Source material Block Start

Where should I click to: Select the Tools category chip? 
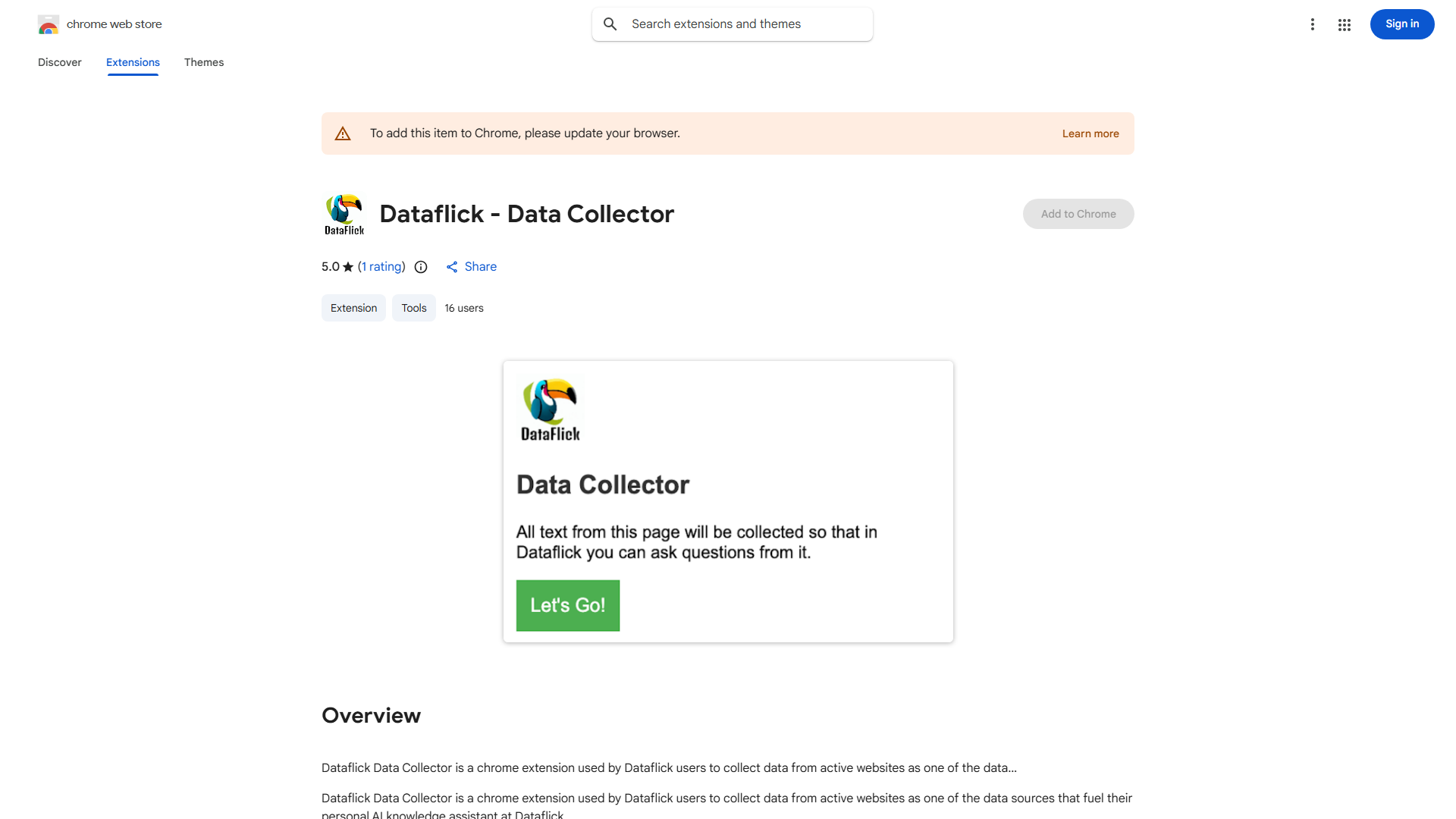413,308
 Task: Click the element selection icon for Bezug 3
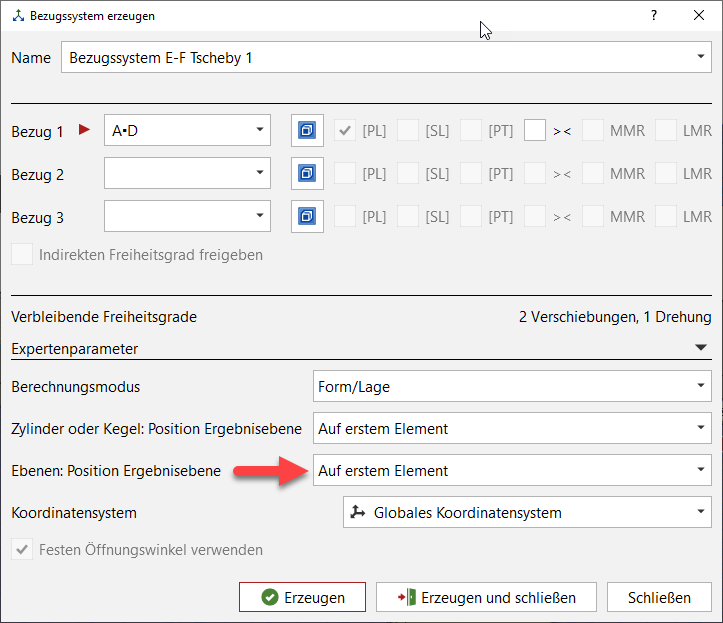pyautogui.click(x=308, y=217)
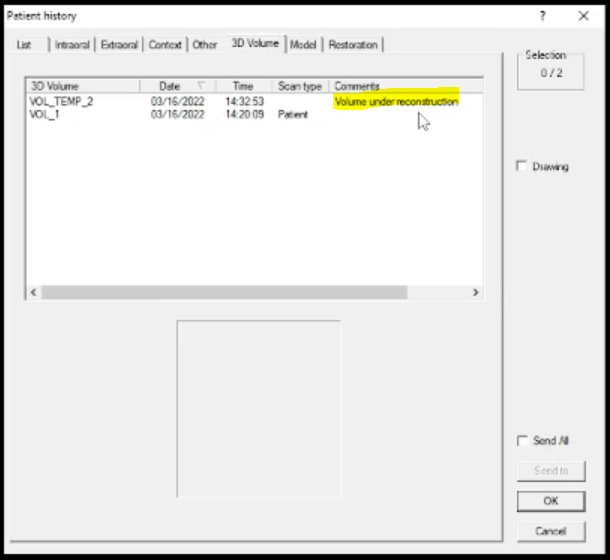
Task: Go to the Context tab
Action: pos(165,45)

Source material Block End

Exercise description:
The records above are to be copied exactly, with no pictures carried over.

The answer:
Where should I click to: Select the Tools category chip? 
413,308
 Task: Click the element selection icon for Bezug 3
pyautogui.click(x=308, y=217)
Task: Go to the Context tab
Action: pos(165,45)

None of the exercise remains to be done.